Transcranial Magnetic Stimulation (TMS) Therapy safely uses magnetic energy to treat anxiety and depression. This non-surgical treatment works to regulate your emotions. It’s been approved by the FDA since 2008 and has been the subject of many clinical trials. Treatments take about 40 minutes and you can watch TV or listen to music throughout. TMS to treat anxiety involves having an electro magnetic coil placed gently on your scalp. This painlessly sends a magnetic signal to nerve cells in the brain. Treatment sessions are repeated until your symptoms reduce, and you can carry on with the rest of your day afterwards.

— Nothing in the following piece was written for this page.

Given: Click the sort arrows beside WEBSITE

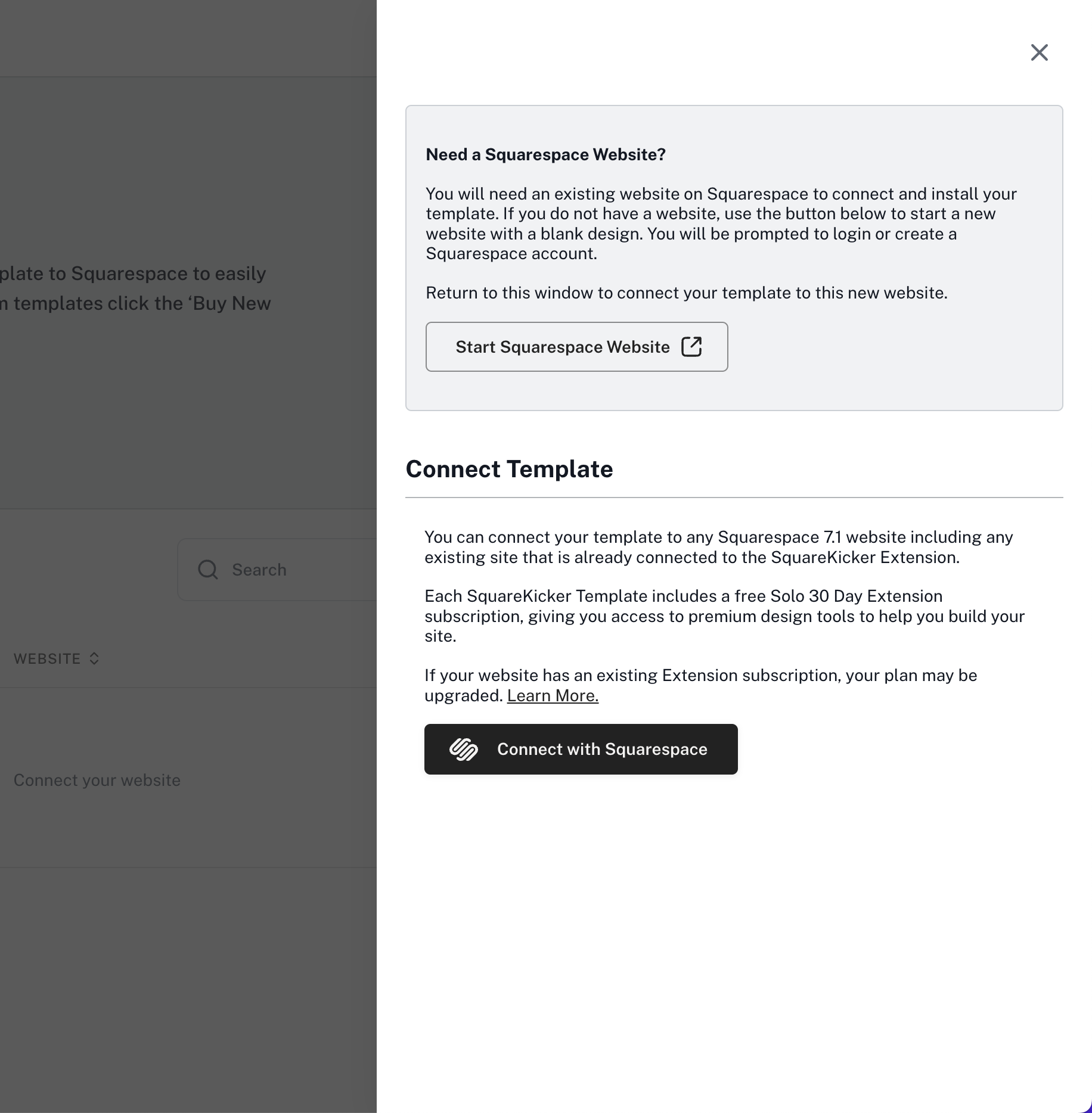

Studies show that exercising can reduce anxiety by producing endorphins, chemicals in your brain that help to lower stress. With just five minutes of aerobic exercise, you can start to feel calmer. Try incorporating one of the following into your routine: -Going for a brisk walk -Running -Cycling -Jogging These all count as aerobic exercises because they encourage your breathing and heart rate to increase. There’s plenty of other forms of exercise you can enjoy too, such as: -Dance -Aerobics -Racket sports like tennis and badminton -Joining a gym, your local health center, or just trying out an exercise class will help you to feel less isolated if your anxiety has been causing you to avoid social situations.
Spend Time in Nature
It’s been proven by research that spending just 20 minutes outside in nature can reduce levels of cortisol, the stress hormone. So if you have a garden or a park near you that helps you feel calmer, then this could be just what the doctor ordered. Other ways of spending time in the great outdoors include: -Helping out on an allotment -Doing volunteer conservation work, -Walking round the block in your lunch break
Use Talk Therapy
Sometimes it can be easier to discuss what’s making you anxious with a trained counsellor or therapist. There are many different types of talking therapies available, but what they have in common is an allocated, safe time and space for you to discuss your anxiety with someone objective. Over time you can then look at your problems from a different perspective by someone who respects you and your opinions.
Ask Your Doctor
If you’ve been struggling with anxiety for at least six months, it’s recommended you talk with your doctor. They will advise you on the next steps to take. If your anxiety is interfering with your daily life, then your doctor may refer you to a psychiatrist who can prescribe you anti-anxiety medication based on their diagnosis. What’s key is to not let anxiety take over your life. Contact the professionals who can offer you the right treatment for your symptoms.